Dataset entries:
⟨
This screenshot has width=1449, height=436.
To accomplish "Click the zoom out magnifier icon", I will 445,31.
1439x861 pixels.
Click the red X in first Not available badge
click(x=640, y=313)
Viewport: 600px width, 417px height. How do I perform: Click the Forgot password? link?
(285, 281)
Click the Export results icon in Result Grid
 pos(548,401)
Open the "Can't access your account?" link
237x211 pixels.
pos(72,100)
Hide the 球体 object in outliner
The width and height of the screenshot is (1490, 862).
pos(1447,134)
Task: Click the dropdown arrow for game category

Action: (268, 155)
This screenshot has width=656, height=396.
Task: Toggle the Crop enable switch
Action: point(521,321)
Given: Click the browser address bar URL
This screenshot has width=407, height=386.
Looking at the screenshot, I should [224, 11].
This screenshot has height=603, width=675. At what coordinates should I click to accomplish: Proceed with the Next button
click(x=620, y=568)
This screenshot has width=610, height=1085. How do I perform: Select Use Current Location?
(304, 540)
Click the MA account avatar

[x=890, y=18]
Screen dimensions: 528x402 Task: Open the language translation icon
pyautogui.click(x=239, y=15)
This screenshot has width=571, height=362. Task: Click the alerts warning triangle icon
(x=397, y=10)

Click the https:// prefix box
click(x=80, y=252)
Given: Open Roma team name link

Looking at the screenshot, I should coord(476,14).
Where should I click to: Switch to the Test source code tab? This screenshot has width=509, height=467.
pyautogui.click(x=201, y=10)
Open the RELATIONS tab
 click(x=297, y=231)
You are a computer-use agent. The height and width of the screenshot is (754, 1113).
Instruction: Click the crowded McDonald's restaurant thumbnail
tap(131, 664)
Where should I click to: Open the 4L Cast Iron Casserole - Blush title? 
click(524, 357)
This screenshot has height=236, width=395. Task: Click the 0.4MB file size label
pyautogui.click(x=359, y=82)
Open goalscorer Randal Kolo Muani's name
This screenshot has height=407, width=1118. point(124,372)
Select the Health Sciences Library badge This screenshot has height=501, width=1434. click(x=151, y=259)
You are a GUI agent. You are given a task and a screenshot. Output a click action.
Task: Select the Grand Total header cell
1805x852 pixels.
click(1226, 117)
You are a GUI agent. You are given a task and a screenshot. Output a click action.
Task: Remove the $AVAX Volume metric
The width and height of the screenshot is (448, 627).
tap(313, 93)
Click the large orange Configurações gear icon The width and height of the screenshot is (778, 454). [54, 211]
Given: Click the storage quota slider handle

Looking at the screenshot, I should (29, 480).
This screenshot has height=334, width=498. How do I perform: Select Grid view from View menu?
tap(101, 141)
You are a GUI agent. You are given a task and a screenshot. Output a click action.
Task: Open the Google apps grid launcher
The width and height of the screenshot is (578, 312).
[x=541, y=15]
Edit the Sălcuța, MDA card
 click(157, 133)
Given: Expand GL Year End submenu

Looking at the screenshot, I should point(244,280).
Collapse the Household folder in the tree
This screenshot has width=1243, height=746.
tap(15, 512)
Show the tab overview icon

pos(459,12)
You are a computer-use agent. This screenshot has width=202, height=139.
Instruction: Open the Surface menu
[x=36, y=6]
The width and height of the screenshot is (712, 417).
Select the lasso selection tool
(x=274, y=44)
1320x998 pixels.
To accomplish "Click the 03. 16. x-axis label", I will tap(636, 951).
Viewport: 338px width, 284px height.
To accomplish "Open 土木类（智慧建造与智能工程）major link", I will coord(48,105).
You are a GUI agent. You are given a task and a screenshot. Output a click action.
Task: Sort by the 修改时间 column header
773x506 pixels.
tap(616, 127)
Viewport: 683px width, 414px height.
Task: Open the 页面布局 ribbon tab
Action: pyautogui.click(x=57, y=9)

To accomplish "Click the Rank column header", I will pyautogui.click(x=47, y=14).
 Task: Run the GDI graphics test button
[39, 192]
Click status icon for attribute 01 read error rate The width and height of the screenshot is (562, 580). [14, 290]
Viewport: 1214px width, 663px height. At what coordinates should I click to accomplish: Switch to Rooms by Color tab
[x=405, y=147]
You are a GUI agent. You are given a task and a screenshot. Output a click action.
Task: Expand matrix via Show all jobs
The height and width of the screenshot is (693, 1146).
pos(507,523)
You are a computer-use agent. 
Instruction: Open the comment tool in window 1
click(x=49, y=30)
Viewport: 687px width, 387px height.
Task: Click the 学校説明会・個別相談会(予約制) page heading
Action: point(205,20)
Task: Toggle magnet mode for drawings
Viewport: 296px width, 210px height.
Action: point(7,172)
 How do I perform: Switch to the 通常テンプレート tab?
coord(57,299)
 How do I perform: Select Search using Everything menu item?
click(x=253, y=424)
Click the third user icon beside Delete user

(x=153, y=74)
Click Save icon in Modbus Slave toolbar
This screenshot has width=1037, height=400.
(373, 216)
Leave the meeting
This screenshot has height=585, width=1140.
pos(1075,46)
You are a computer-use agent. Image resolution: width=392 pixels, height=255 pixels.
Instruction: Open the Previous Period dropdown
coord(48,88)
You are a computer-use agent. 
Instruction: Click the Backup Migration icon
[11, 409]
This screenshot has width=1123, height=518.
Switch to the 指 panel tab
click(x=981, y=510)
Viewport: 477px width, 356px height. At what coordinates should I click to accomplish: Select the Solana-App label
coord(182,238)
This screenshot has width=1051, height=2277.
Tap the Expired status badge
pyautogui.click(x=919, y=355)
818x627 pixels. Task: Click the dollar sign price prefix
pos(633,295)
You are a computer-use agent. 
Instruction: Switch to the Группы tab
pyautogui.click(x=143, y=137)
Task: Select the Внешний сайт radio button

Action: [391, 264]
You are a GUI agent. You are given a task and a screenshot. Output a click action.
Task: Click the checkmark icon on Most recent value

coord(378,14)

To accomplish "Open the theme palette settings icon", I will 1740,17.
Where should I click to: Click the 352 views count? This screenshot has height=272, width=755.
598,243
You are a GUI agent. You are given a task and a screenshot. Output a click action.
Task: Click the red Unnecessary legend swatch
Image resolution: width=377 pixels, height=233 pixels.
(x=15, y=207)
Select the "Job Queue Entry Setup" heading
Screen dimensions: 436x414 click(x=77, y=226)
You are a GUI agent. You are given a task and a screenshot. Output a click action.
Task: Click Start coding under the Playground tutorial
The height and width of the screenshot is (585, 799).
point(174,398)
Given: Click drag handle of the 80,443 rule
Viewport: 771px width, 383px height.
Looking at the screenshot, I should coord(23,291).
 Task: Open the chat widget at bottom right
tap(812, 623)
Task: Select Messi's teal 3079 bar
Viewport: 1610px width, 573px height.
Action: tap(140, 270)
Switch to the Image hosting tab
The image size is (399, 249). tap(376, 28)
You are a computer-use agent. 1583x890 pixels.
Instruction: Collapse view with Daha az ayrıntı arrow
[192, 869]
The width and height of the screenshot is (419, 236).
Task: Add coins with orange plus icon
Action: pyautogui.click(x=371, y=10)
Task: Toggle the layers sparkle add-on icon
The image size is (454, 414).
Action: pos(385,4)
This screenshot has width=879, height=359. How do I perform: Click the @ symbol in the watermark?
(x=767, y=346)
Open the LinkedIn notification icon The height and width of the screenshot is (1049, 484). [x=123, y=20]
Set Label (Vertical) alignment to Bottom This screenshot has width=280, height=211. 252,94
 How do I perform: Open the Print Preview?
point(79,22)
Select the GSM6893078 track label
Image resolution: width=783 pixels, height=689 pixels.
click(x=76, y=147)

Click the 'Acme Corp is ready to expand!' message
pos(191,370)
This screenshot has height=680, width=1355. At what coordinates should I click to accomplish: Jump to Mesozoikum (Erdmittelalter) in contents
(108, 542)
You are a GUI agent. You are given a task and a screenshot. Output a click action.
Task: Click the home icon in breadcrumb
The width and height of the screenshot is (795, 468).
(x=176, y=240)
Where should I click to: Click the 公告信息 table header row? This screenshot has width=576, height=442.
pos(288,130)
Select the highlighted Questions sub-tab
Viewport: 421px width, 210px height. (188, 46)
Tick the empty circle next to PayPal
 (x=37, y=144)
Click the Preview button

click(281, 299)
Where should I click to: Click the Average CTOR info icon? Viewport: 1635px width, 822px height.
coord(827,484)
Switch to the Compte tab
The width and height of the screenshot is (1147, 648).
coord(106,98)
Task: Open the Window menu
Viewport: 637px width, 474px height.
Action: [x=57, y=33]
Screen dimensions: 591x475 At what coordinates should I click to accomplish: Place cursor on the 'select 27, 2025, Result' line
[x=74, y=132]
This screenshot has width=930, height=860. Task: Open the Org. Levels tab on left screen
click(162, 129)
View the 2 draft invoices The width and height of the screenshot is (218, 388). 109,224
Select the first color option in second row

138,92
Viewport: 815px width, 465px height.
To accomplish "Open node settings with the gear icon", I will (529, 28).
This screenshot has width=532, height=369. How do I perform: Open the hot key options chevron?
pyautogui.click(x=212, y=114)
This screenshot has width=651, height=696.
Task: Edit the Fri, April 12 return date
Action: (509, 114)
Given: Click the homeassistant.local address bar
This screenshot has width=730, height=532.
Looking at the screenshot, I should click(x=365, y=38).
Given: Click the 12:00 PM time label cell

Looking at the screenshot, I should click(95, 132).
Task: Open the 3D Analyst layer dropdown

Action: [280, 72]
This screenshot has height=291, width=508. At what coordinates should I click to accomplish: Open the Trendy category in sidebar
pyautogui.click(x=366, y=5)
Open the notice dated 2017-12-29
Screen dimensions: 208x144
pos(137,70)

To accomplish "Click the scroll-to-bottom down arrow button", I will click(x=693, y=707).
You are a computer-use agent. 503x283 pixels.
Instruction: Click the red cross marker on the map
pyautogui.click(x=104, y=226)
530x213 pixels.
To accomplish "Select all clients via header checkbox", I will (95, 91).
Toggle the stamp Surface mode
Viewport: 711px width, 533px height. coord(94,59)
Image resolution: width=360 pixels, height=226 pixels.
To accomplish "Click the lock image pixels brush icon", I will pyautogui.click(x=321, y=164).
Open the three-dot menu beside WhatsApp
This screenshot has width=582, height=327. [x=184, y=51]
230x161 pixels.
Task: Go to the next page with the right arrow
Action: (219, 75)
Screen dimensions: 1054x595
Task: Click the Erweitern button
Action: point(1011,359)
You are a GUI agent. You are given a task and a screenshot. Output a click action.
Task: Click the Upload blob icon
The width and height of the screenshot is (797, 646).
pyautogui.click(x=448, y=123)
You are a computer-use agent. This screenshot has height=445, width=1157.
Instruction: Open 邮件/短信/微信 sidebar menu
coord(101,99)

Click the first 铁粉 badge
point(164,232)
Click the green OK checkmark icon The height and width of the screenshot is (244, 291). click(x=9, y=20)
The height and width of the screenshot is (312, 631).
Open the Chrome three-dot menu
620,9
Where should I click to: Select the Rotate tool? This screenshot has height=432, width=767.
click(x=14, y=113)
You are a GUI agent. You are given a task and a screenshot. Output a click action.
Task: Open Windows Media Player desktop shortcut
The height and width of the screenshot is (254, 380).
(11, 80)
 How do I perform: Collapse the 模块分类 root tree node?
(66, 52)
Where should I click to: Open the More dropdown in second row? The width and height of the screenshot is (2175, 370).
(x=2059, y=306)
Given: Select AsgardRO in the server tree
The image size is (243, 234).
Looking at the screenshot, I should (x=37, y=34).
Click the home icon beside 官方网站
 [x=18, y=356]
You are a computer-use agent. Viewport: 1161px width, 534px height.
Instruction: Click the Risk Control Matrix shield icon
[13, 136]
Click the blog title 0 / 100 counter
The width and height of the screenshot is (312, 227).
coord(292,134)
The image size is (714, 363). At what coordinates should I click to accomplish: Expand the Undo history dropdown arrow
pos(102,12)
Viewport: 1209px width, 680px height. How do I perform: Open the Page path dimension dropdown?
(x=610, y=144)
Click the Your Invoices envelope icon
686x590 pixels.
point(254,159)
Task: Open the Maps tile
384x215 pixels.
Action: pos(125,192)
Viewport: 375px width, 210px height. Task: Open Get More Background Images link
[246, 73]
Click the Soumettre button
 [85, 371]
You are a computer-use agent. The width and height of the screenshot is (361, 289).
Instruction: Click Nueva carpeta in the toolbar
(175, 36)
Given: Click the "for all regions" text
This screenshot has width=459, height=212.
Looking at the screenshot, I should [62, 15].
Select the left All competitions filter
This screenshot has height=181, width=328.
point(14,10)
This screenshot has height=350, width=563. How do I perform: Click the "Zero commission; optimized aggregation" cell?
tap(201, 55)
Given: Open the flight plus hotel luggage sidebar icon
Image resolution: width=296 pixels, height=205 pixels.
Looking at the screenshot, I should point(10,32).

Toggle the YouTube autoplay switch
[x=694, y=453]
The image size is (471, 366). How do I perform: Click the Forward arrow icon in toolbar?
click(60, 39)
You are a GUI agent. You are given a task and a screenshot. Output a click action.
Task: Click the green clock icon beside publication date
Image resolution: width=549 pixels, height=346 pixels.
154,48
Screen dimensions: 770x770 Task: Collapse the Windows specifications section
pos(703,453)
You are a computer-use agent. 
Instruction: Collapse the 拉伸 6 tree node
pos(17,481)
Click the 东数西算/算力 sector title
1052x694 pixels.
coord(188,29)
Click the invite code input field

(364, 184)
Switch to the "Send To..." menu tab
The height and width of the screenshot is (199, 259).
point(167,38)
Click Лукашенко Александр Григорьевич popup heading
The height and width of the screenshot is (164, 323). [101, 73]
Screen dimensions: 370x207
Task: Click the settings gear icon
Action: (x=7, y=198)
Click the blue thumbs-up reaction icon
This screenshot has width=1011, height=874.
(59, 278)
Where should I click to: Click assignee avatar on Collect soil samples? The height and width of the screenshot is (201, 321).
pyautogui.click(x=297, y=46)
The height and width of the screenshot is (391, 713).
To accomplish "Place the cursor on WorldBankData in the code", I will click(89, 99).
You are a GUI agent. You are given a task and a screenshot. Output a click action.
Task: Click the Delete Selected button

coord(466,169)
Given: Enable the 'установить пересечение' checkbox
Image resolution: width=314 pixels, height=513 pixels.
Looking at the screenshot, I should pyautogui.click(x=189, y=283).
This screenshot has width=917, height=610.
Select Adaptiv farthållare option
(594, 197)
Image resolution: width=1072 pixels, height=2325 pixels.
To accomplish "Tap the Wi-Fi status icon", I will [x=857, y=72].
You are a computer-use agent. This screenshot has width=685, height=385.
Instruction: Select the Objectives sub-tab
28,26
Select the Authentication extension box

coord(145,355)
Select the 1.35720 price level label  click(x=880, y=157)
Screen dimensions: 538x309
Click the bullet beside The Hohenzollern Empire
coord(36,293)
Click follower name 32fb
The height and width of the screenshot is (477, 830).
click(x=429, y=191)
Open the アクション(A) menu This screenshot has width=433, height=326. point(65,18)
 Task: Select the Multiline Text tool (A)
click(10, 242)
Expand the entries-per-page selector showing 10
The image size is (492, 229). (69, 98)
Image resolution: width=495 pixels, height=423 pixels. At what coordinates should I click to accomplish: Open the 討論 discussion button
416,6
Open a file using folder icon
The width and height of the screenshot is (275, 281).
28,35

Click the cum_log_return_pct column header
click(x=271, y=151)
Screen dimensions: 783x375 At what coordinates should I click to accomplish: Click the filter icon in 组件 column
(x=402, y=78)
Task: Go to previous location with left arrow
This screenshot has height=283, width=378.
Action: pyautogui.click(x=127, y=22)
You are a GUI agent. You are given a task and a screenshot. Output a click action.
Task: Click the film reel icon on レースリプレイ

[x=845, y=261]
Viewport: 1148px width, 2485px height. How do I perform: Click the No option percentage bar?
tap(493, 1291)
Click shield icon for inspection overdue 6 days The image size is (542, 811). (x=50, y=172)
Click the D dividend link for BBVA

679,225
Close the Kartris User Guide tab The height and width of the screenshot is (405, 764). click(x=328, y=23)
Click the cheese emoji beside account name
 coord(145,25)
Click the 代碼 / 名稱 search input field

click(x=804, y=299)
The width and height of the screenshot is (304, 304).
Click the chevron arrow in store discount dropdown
⟩
- **What is expected**: All that is wanted is an exact copy of the lines above from the one with "Click the bullet" through the one with "Close the Kartris", with both ends included.

- **Answer to this exercise**:
Click the bullet beside The Hohenzollern Empire
coord(36,293)
Click follower name 32fb
The height and width of the screenshot is (477, 830).
click(x=429, y=191)
Open the アクション(A) menu This screenshot has width=433, height=326. point(65,18)
 Task: Select the Multiline Text tool (A)
click(10, 242)
Expand the entries-per-page selector showing 10
The image size is (492, 229). (69, 98)
Image resolution: width=495 pixels, height=423 pixels. At what coordinates should I click to accomplish: Open the 討論 discussion button
416,6
Open a file using folder icon
The width and height of the screenshot is (275, 281).
28,35

Click the cum_log_return_pct column header
click(x=271, y=151)
Screen dimensions: 783x375 At what coordinates should I click to accomplish: Click the filter icon in 组件 column
(x=402, y=78)
Task: Go to previous location with left arrow
This screenshot has height=283, width=378.
Action: pyautogui.click(x=127, y=22)
You are a GUI agent. You are given a task and a screenshot. Output a click action.
Task: Click the film reel icon on レースリプレイ

[x=845, y=261]
Viewport: 1148px width, 2485px height. How do I perform: Click the No option percentage bar?
tap(493, 1291)
Click shield icon for inspection overdue 6 days The image size is (542, 811). (x=50, y=172)
Click the D dividend link for BBVA

679,225
Close the Kartris User Guide tab The height and width of the screenshot is (405, 764). click(x=328, y=23)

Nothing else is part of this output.